Ravi does not support defining new types, or structured types based on tables. This creates some practical issues when dynamic types are mixed with static types. For example:

local t = { 1,2,3 }
local i: integer = t[1] -- generates an error

The above code generates an error as the compiler does not know that the value in t[1] is an integer. However often we as programmers know the type that is expected, it would be nice to be able to tell the compiler what the expected type of t[1] is above. To enable this Ravi supports type assertion operators. A type assertion is introduced by the ‘@’ symbol, which must be followed by the type name. So we can rewrite the above example as:

local t = { 1,2,3 }
local i: integer = @integer( t[1] )

The type assertion operator is a unary operator and binds to the expression following the operator. We use the parenthesis above to ensure that the type assertion is applied to t[1] rather than t. More examples are shown below:

local a: number[] = @number[] { 1,2,3 }
local t = { @number[] { 4,5,6 }, @integer[] { 6,7,8 } }
local a1: number[] = @number[]( t[1] )
local a2: integer[] = @integer[]( t[2] )

For a real example of how type assertions can be used, please have a look at the test program gaussian2.lua

Array Slices

Since release 0.6 Ravi supports array slices. An array slice allows a portion of a Ravi array to be treated as if it is an array - this allows efficient access to the underlying array-elements.

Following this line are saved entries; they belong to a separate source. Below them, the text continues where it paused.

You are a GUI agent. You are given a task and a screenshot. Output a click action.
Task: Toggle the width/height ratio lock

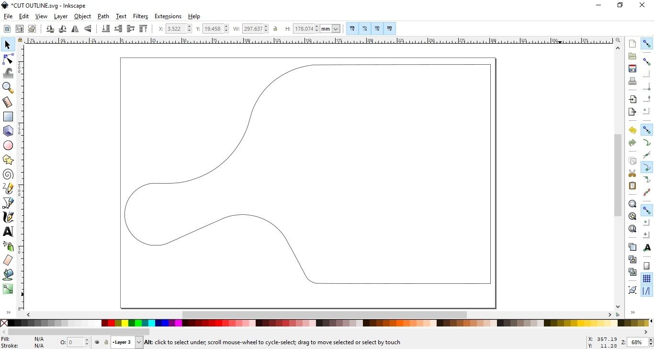pyautogui.click(x=275, y=29)
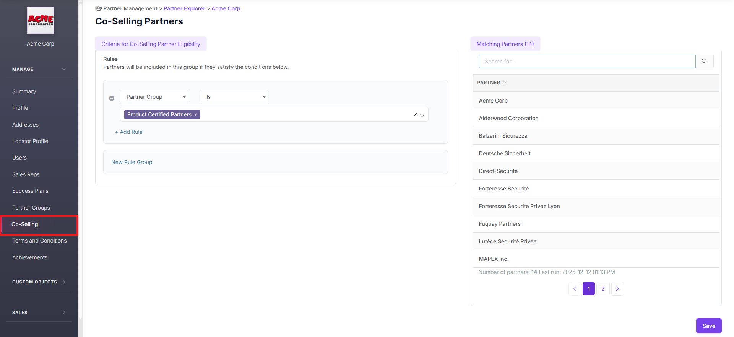
Task: Switch to the Matching Partners tab
Action: pyautogui.click(x=505, y=44)
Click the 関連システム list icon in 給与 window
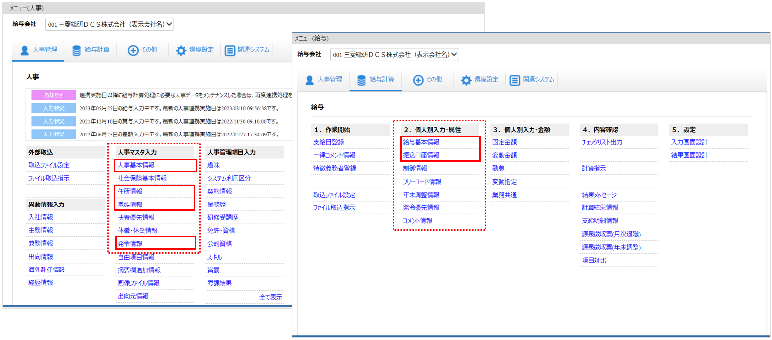772x340 pixels. [x=515, y=80]

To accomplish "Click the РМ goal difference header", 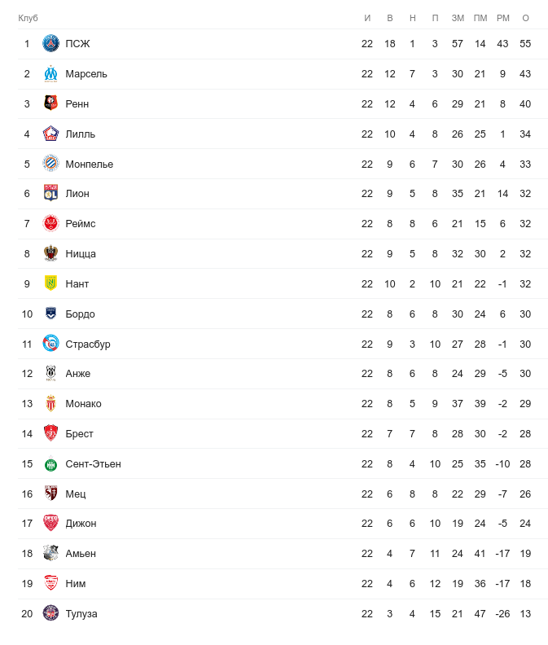I will click(502, 18).

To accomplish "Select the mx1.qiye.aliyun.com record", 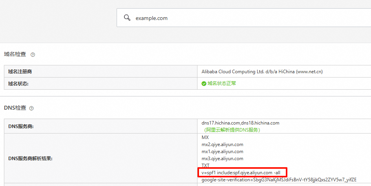I will click(x=222, y=152).
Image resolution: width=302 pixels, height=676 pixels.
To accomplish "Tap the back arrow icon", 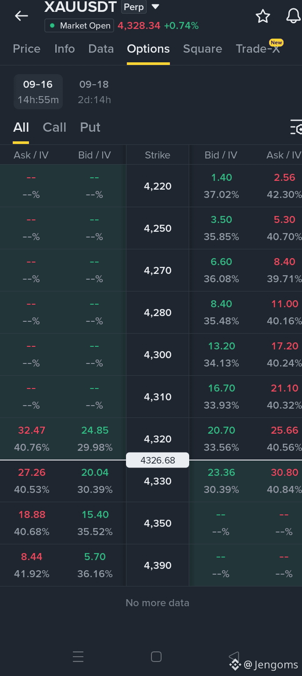I will tap(21, 16).
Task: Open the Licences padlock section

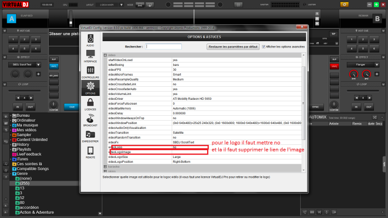Action: click(90, 104)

The following new functions are available:

table.slice(array, start_index, num_elements)
creates a slice from an existing fixed size array - allowing efficient access to the underlying array-elements.

Slices access the memory of the underlying array; hence a slice can only be created on fixed size arrays (constructed by table.numarray() or table.intarray()). This ensures that the array memory cannot be reallocated while a slice is referring to it. Ravi does not track the slices that refer to arrays - slices get garbage collected as normal.

Slices cannot extend the array size for the same reasons above.

The type of a slice is the same as that of the underlying array - hence slices get the same optimized JIT operations for array access.

Each slice holds an internal reference to the underlying array to ensure that the garbage collector does not reclaim the array while there are slices pointing to it.

For an example use of slices please see the matmul1_ravi.lua benchmark program in the repository. Note that this feature is highly experimental and not very well tested.

Examples

Example of code that works - you can copy this to the command line input:

function tryme()
  local i,j = 5,6
  return i,j
end
local i:integer, j:integer = tryme(); print(i+j)

When values from a function call are assigned to a typed variable, an implicit type coercion takes place. In the above example an error would occur if the function returned values that could not converted to integers.

In the following example, the parameter j is defined as a number, hence it is an error to pass a value that cannot be converted to a number:

function tryme(j: number)
  for i=1,1000000000 do
    j = j+1
  end
  return j
end
print(tryme(0.0))

An example with arrays:

function tryme()
  local a : number[], j:number = {}
  for i=1,10 do
    a[i] = i
    j = j + a[i]
  end
  return j
end
print(tryme())

Another example using arrays. Here the function receives a parameter arr of type number[] - it would be an error to pass any other type to the function because only number[] types can be converted to number[] types:

function sum(arr: number[])
  local n: number = 0.0
  for i = 1,#arr do
    n = n + arr[i]
  end
  return n
end

print(sum(table.numarray(10, 2.0)))

The table.numarray(n, initial_value) creates a number[] of specified size and initializes the array with the given initial value.